The 1 February 2012 Port Said Stadium massacre is the single most significant event in modern Egyptian football. Following an Al Ahly away fixture against Masry of Port Said, Masry supporters charged the Al Ahly travelling end with security forces failing to intervene. 72 members of Ultras Ahlawy died — the deadliest football disaster in African history. Egyptian football was suspended for two years; Al Masry was banned from home fixtures for two seasons; the Egyptian government banned all ultras groups in 2015.

The post-Port Said decade has rebuilt around state-coordinated security, full-name ticket registration, and 3,000+ police deployments at Cairo Derby fixtures. The supporter politics that made Ultras Ahlawy and Ultras White Knights two of the most prominent ultras movements in African football have been suppressed. The match-day atmosphere remains among the loudest on the continent — but the choreographed organised supporter culture has not returned in its 2007-2012 form.

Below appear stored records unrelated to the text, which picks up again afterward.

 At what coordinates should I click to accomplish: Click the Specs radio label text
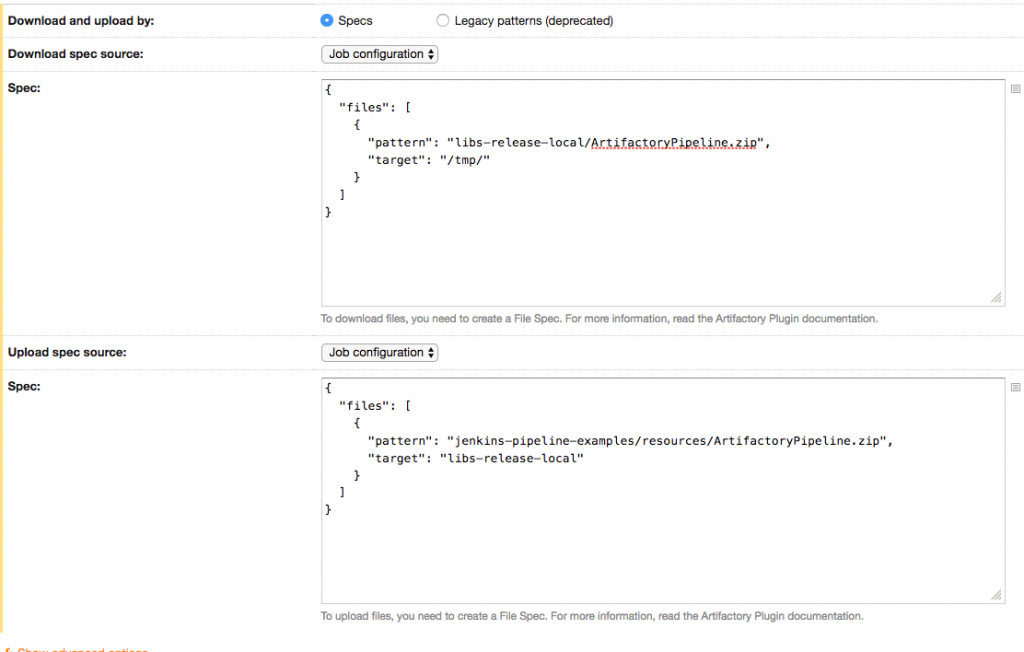(x=355, y=20)
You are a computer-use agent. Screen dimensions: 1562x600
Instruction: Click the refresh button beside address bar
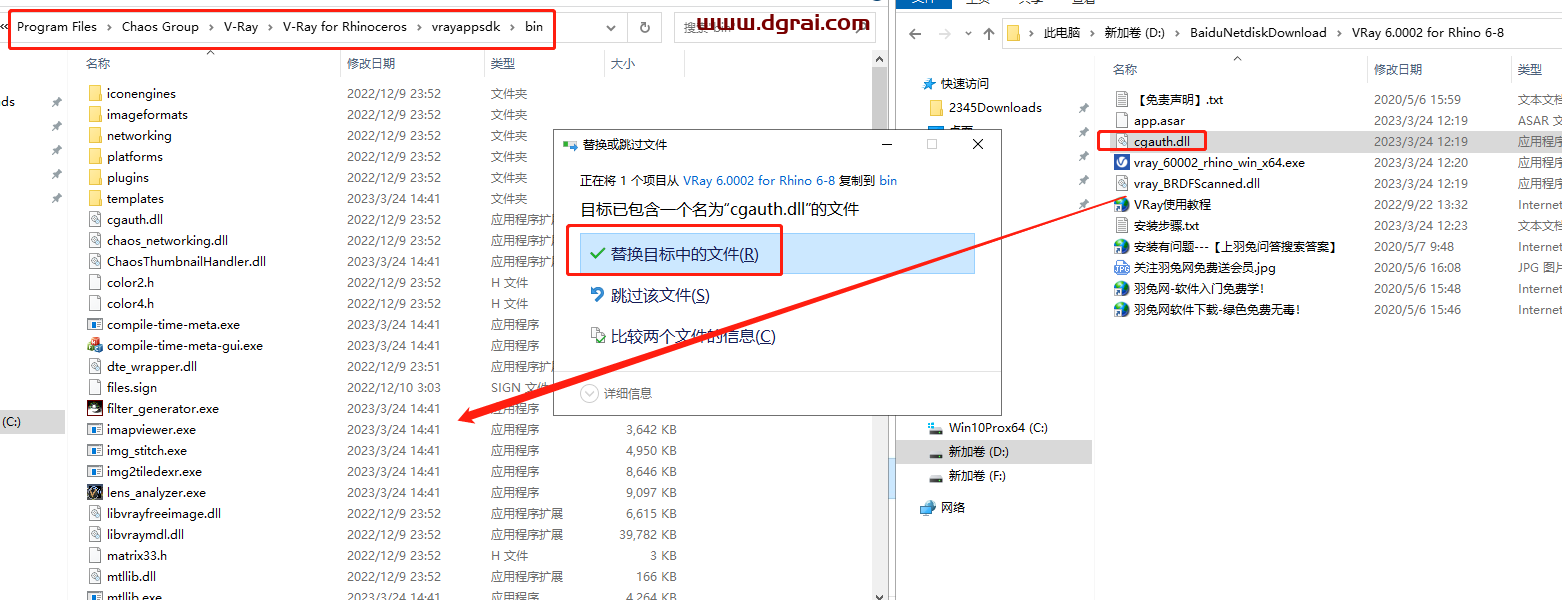[644, 28]
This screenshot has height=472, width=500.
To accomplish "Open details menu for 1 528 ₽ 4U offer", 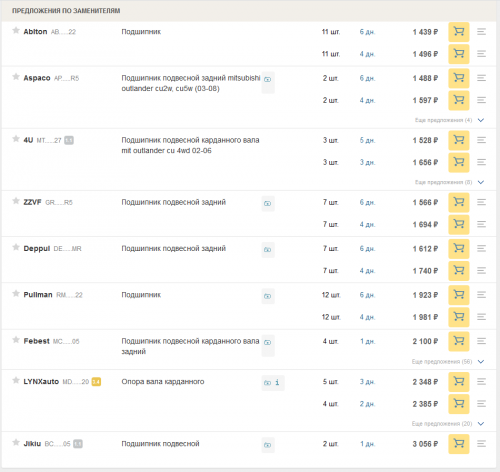I will (x=481, y=140).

Frequently Asked Questions

What is Egypt's national football team called?
The senior men's team is The Pharaohs. The women's team has no widely-used standalone nickname; they are commonly called the Egypt women's national football team or simply 'the Lionesses' in selected media. Youth teams use 'The Pharaohs' as a unifying brand.
How many AFCON titles has Egypt won?
Seven — the continental record. Egypt won the Africa Cup of Nations in 1957 (the first edition, hosted in Sudan), 1959 (Egypt), 1986 (Egypt), 1998 (Burkina Faso), 2006 (Egypt), 2008 (Ghana) and 2010 (Angola). The 2006-2008-2010 three-peat under Hassan Shehata is unmatched in AFCON history.
Did Egypt qualify for the 2026 World Cup?
Yes. Egypt won CAF Group A with 8 wins, 2 draws and 0 losses — 20 goals scored, 2 conceded — to qualify directly for the 2026 FIFA World Cup. The Pharaohs will play their group fixtures in June 2026 alongside Belgium, Iran and New Zealand. It is Egypt's fourth World Cup, after 1934, 1990 and 2018.
Who is the Egypt national team head coach?
Hossam Hassan, the Egyptian all-time top scorer (69 international goals from 177 caps, 1985-2006), was appointed Pharaohs head coach in February 2024. Hassan played for both Al Ahly and Zamalek as a player; his appointment is the first time a former player from both Cairo giants has taken the senior national-team job in the modern era.
Who is the Egypt national team captain?
Mohamed Salah, the Liverpool forward (departing summer 2026), captains the Pharaohs. Salah has 67 international goals from 115 caps as of January 2026 and is widely regarded as the best Egyptian footballer of the 21st century. He was named CAF African Footballer of the Year in 2017 and 2018.
What is the Cairo Derby?
The Cairo Derby is Al Ahly vs Zamalek — Africa's oldest and most-watched football derby. First played 9 February 1917, 233 competitive meetings per Wikipedia, with Al Ahly leading 113 wins to Zamalek's 62 (79 draws). The biggest single-match attendance was 120,000 at Cairo Stadium in the 1980s. The 2020 CAF Champions League final, won 2-1 by Al Ahly, was the only Cairo Derby ever played in a CAF CL final.
Which Egyptian club is most successful in African competition?
Al Ahly — by a clear margin. Al Ahly have won the CAF Champions League 12 times (1982, 1987, 2001, 2005, 2006, 2008, 2012, 2013, 2020, 2021, 2023, 2024), the most by any African club. Zamalek are second with 5 CAF CL titles (1984, 1986, 1993, 1996, 2002). Pyramids FC won the 2024-25 edition — their first continental crown.
What is the Egyptian Premier League?
The Egyptian Premier League is Egypt's top flight, founded 22 October 1948 — Africa's third-oldest national top tier. The 2025-26 season runs 21 clubs in a two-phase format: a single round-robin followed by a championship group of the top seven and a relegation group. Al Ahly (45 titles) and Zamalek (14) have historically dominated; Pyramids FC and a more competitive 2025-26 field have changed that pattern.